Strigatella coffea (common name: coffee mitre) is a species of sea snail, a marine gastropod mollusk in the family Mitridae, the miters or miter snails.

==Description==
The shell size varies between 32 mm and 60 mm, with a width of 15 to 21.5 mm. The whorls are less numerous than other members of its genus. The shell is broader and less fusiform. the last whorl is distinctly ventricose and convex and the concave constriction is lower in the species. The denticles on the outer lip are less numerous but are more distant and elongated and placed obliquely or at right angles to the axis of the outer lip. The spiral rows of punctures are shallow and the shell has a smooth appearance.
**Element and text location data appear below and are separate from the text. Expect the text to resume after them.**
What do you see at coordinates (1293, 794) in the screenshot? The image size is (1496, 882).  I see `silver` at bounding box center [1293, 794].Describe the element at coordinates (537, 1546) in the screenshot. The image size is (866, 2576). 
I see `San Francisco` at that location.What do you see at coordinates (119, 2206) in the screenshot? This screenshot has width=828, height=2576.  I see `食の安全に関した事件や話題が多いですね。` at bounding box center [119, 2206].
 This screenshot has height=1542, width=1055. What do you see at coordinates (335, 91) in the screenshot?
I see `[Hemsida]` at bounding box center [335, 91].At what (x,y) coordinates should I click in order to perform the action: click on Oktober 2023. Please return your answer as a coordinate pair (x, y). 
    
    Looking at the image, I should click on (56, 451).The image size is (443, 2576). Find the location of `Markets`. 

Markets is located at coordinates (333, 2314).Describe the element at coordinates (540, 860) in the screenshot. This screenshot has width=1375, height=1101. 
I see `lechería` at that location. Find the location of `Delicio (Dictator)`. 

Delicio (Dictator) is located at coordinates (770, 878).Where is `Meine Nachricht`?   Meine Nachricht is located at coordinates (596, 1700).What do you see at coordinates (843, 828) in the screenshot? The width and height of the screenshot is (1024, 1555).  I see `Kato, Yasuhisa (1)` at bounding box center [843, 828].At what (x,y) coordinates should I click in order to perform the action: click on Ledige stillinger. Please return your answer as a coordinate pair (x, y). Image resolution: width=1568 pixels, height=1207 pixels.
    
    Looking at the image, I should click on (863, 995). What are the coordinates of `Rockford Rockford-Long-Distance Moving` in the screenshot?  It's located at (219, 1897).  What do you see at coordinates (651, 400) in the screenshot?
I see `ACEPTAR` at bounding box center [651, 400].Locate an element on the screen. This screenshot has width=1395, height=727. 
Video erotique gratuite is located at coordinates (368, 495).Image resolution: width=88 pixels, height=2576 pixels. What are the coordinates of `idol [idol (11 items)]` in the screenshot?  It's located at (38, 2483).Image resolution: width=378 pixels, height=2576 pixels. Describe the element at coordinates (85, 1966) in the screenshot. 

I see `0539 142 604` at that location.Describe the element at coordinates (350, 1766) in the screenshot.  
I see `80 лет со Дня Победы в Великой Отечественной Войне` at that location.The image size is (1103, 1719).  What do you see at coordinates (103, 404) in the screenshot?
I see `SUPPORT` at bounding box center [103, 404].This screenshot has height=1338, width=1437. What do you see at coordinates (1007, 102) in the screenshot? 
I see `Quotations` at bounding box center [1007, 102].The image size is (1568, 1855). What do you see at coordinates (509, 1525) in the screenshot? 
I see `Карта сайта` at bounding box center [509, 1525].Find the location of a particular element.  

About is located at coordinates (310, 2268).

The columellar folds number from 5-7 and are close-set, oblique and white in colour. The exterior colour is uniformly dark chocolate-brown and rarely a faint subsutural band be seen. The interior of the aperture is a deep chocolate-brown and the denticles on the outer lip are off-white in colour.

==Distribution==
This species is distributed in the Indian Ocean along Madagascar, Mauritius and the Mascarene Basin; in the Pacific Ocean along Tahiti and Hawaii. The species is found on coral reefs, under rocks and in coral crevices, from the intertidal zone to a depth of 14 fathoms. In the Hawaiian Islands the species is generally found at depth from 2-3 fathoms.